The nineteenth century was the great age for building parliaments. Westminster, Budapest, and Washington are the most memorable examples from this era, but numerous other examples great and small abound in Europe and beyond.

The States-General of the Netherlands missed out on this building trend, perhaps more surprisingly so given their cramped quarters in the Binnenhof palace of the Hague. The Senate was stuck in the plenary chamber of the States-Provincial of South Holland with whom it had to share, while the Tweede Kamer struggled with a cold, tight chamber with poor acoustics.

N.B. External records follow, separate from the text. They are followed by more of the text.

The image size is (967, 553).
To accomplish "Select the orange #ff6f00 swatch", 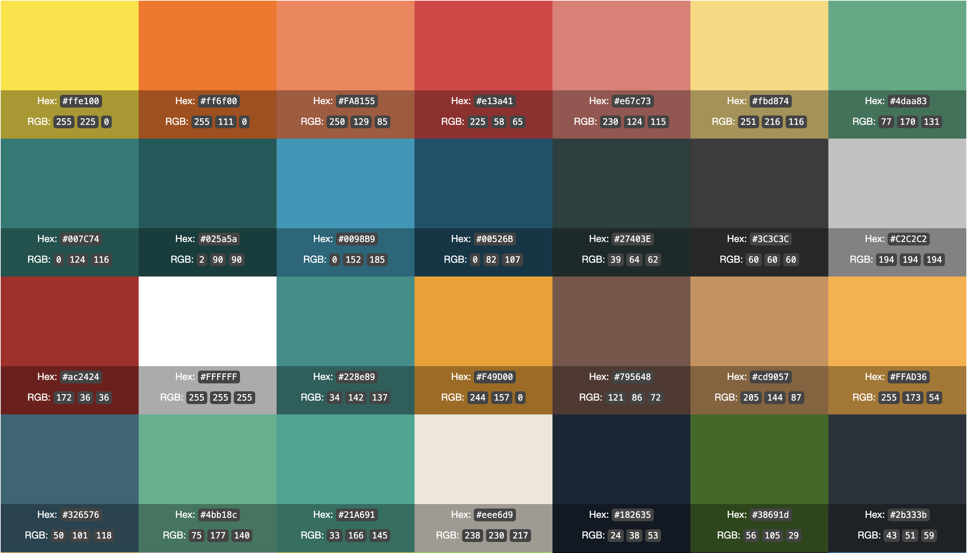I will pyautogui.click(x=207, y=46).
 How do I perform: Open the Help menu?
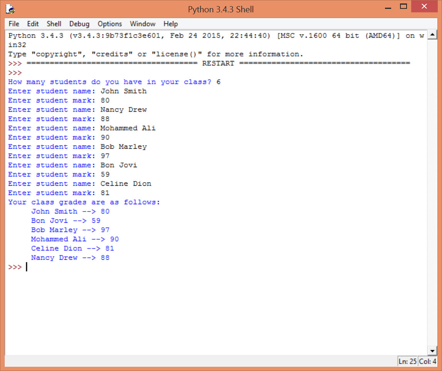point(171,24)
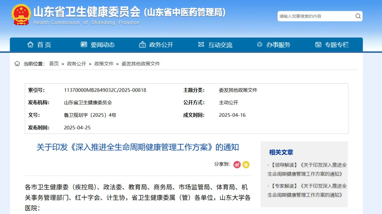This screenshot has height=214, width=382.
Task: Open 政务公开 in the breadcrumb path
Action: tap(76, 64)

The liberal leader Johan Rudolph Thorbecke who pushed through the 1848 reforms to the Dutch constitution thought the newly empowered parliament deserved a building to match, and produced a design by Ludwig Lange of Bavaria. All the Binnenhof buildings on the Hofvijver side would be demolished and replaced by a great classical palace.

Despite members of parliament’s continual complaints about their working conditions, Thorbecke and Lange’s plans were vigorously and successfully opposed by conservatives. As the academic Diederik Smit has written,

A large part of the MPs was of the opinion that such an imposing and monumental palace did not fit well with the political situation in the Netherlands. […] In the case of housing the Dutch parliament, professionalism and modesty continued to be paramount, or so was the idea.

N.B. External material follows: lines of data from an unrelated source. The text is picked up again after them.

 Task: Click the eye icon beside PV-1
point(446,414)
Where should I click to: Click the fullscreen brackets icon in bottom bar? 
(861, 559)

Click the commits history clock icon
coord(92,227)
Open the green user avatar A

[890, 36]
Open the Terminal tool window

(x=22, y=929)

In fact, as Smit points out, significant alterations were made to the Binnenhof, like the demolition of the old Interior Ministry buildings by the Hofvijver, but these were replaced with structures that were actually quite historically convincing.

Further plans were drawn up in the 1920s — including a scheme by Berlage — but MPs felt that none of the proposals quite got things right and they were shelved accordingly. It wasn’t til the 1960s that the lack of space and the poor conditions in the lower chamber forced action. All the same, efficiency was the order of the day, as the speaker, Vondeling, made clear: “It is not the intention to create anything beautiful”.

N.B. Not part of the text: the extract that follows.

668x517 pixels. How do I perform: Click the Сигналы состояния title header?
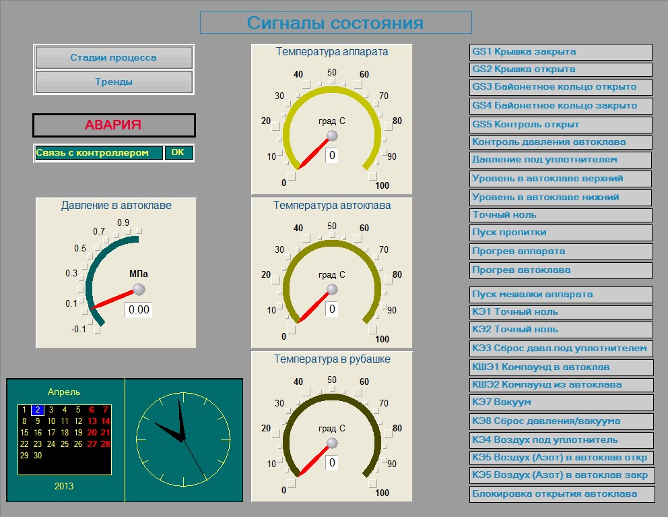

Even then it wasn’t until the 1980s that the work was started, and the MPs moved into their new chamber in 1992. As you can see in this photograph, Vondeling’s aim of avoiding anything beautiful or showy has been achieved. The new chamber is certainly spacious — indeed some MPs claim it is too spacious. The art historian and D66 party leader Alexander Pechtold pointed out the distance between MPs inhibits real debate, unlike in the British House of Commons, and to that extent parliamentary design is inhibiting real democracy.

Published at 11:05 am on Tuesday 10 November 2020. Categories: Architecture Netherlands Tags: , , .
Comments

What an appalling structure. Anything less characteristically Dutch can hardly be imagined. Thank God for the good sense of the conservative burgers and their representatives in Parliament at the time. Only a “progressive” like Thorbecke could ever have imagined that Germanic heaviness and disproportion were just what the cosmopolitan and rather French denizens of the Hague needed to bring their city up to date.

Lange was a terrible architect: his museum in Leipzig, mercifully destroyed by bombing in 1943, is lumpily hideous and a design for a parliament in Frankfurt (rather than Berlin) is only notable for its quite remarkable lack of any redeeming feature whatsoever.

One wonders, had it been built, how long it would have remained after the events of 1940-45, when all things German were pushed to the edge of public consciousness for the better part of three generations.

Pieter Noorwits 11 Nov 2020 9:24 pm

I rather love Lange’s unbuilt parliament — it would have made a superb Indian legislative council in the nineteenth century.

But neither Frankfurt nor Berlin have any right to be the German capital. My vote is for Vienna… or perhaps Prague. Or really the Diet should meeting places around in the odd years it is actually convened.

But I think we can all be glad this plan for the Binnenhof never got off the ground.

Andrew Cusack 13 Nov 2020 4:13 pm

It was recently announced the old Second Chamber would be restored to its former glory and become a museum – a reprieve for common sense. I have always argued they should have done that from the start.